SCS pay ‘not enough to live on in London’, ex-cabinet secretary warns

Gus O’Donnell says a pay hike is needed to fix churn and boost diversity in the civil service

By Jim Dunton

23 May 2023

The civil service’s twin problems of churn and diversity can only be addressed by improving pay for officials – and even members of the senior civil service face financial straits in London, former cabinet secretary Gus O’Donnell has said.

Lord O’Donnell, who was the top civil servant in the administrations of Tony Blair, Gordon Brown and David Cameron, told an Institute for Government event this morning that “much higher pay” is the solution to slow inter-departmental moves and attract the right new entrants to the civil service.

Panel participants – who included former environment secretary George Eustice – agreed turnover of officials and ministers is a major problem facing the civil service. Last year,  annual turnover of officials was 8.9%, the highest rate since 2015.  According to figures in the IfG’s latest Whitehall Monitor report, internal transfers pushed the total figure for moves up to 13.6%. Ministerial churn has also been an increasing problem since the end of the coalition government in 2015.

O’Donnell said he had recently spent time in Singapore, where churn is not an issue – either for officials or politicians.

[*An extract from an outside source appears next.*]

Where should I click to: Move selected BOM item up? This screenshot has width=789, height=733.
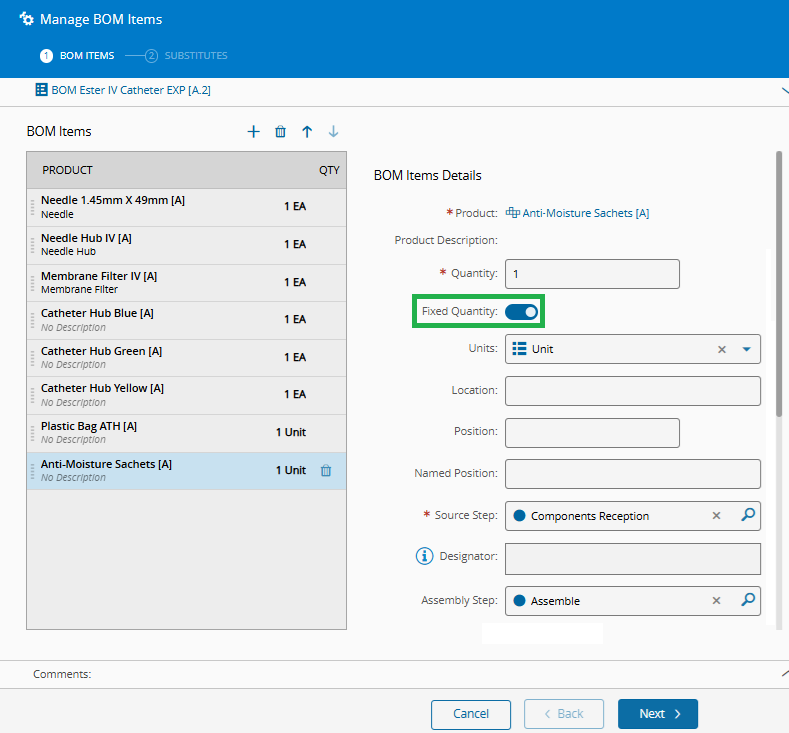pos(307,132)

“One of the great things there, let’s be blunt about it, is much higher pay,” he said. “If you get much higher pay, you don’t get the churn in the civil service. Because we all know that the way you get promoted in the civil service is moving, so you’ve got to move to get better pay. If we had a better pay system, we wouldn’t get the churn.”

However O’Donnell said the issue of civil service pay – which has gained an even higher profile as inflation has soared to more than 10% in recent months – is not only a problem for rank-and-file officials.

“I’m really worried that, actually, you can’t live on a senior civil service salary in London and get a property,” he told the event.

The median salary for SCS members was £82,550 in February, against a median of £30,110 for civil servants in general, according to IfG research.

O’Donnell said he is particularly concerned about the implications for civil service diversity.

“A lot of civil servants looking at this, particularly when they’re not being supported, vote with their feet,” he said. “They’re really smart. They can get paid a lot more elsewhere. And that’s a tragedy when that happens.

“The only ones you’ve got left are the ones with the bank of mum and dad. And that’s not a diverse civil service. That’s not what we want.”

Returning to the theme later in the session, O’Donnell shrugged and asked: “If you’re going to have this as the kind of job that you can only do if you’ve got rich parents…. what do you expect?”

“A large number of ex-civil servants have just got out because various barriers got in the way of them doing what they want to do. And we need to look at all of those.”

George Eustice held a succession of ministerial posts at the Department for Environment, Food and Rural Affairs from 2013 to 2022 – latterly serving as secretary of state.

He told today's event that the only antidote to churn among civil servants is stability in departments’ ministerial teams – which he acknowledged has been lacking for almost all of his time in government.

“There’s been too much churn in the civil service. If the great strength of our civil service is that permanence, accumulated institutional knowledge, don’t churn your civil servants every two years. Try and slow down the churn,” he said.  

“By the time I left after nine years, I was in most cases onto my third or fourth generation of officials on each policy brief. And it fell to me to say ‘well, we tried that in 2014 and it didn’t work’. And that’s quite an indictment of what’s happening in the civil service – that you need a here-today, gone-tomorrow minister to perform that function.”

Eustice said the civil service needs to keep “good people” in place for five years or 10 years, “so they’ve actually got that experience and that knowledge”.

He said churn among ministers also leads to a “hopeless” situation where leaders are never in place long enough to get to grips with their brief, and puts officials in the position of questioning whether there is any point in getting them up to speed ahead of a rapid reshuffle.

“If civil servants know that that’s probably going to happen, there’s a natural tendency for them to think: ‘well, this one’s probably going to be gone in three months anyway, let’s put this one in the slow lane’,” he said.

“That’s very debilitating, and its not how the system should work.”